While the study is confined to mice, the wider ramifications give insight into the development of a more notable creature, a human child. While newborn children cannot traverse their environment as rapidly as mice, they can detect objects and recognize motion, such as a finger moving across their range of view. This implies that their visual systems develop in the womb.
Facts about mice
A mouse is a tiny rodent with a pointed snout, a spherical hairy body, big ears, and a long, frequently hairless tail.
There are hundreds of different varieties of mice, which are classified as either old world or new world species. Deer mouse, house mouse, field mouse, wood mouse, dormouse, spiny mouse, and zebra mouse are examples of common species.

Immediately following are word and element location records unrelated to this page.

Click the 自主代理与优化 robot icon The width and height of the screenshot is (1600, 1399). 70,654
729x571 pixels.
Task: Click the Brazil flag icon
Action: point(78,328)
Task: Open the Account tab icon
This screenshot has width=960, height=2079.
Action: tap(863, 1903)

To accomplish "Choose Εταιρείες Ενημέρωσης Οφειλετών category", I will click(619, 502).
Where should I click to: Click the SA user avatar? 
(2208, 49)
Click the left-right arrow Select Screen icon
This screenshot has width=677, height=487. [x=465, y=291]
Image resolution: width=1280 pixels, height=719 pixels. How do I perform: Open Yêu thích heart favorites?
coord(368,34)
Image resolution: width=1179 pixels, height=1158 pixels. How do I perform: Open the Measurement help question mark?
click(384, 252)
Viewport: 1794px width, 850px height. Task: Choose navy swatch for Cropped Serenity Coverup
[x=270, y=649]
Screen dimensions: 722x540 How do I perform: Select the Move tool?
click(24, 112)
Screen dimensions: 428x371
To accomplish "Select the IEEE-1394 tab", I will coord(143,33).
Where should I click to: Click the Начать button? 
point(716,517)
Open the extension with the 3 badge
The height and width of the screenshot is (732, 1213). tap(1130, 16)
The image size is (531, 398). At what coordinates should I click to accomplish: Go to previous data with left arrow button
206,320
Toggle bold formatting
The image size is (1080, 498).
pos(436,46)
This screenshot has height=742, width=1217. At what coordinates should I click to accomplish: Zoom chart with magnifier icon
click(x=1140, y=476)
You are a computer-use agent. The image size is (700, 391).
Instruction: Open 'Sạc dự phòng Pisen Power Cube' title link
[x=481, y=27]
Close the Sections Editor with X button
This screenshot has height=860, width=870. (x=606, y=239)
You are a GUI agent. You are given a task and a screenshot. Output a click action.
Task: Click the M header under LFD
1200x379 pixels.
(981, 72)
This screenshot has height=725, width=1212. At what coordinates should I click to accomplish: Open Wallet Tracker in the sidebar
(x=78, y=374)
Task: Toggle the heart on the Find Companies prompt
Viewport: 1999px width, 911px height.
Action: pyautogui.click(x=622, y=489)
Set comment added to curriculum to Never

Mice range in length from 1 to 7 inches (2.54 to 18 cm (about twice the length of the long edge of a credit card) and weigh between 0.5 and 1 ounce (.23 to .028 kilograms). They can be found in every nation and exist in woods, meadows, and manufactured buildings. Mice that live in the wild usually dig a tunnel underground. Their burrow shields them from predators. Cats, birds, wild dogs, and foxes are their natural predators.
They are nocturnal, which means they prefer to sleep throughout the day. This explains why pet mice or house mice might be heard playing or foraging late at night.
Most wild mice are fearful of humans and other animals, but they are extremely sociable with their peers. Domestic mice are quite sociable to humans and make excellent pets for older children and adults.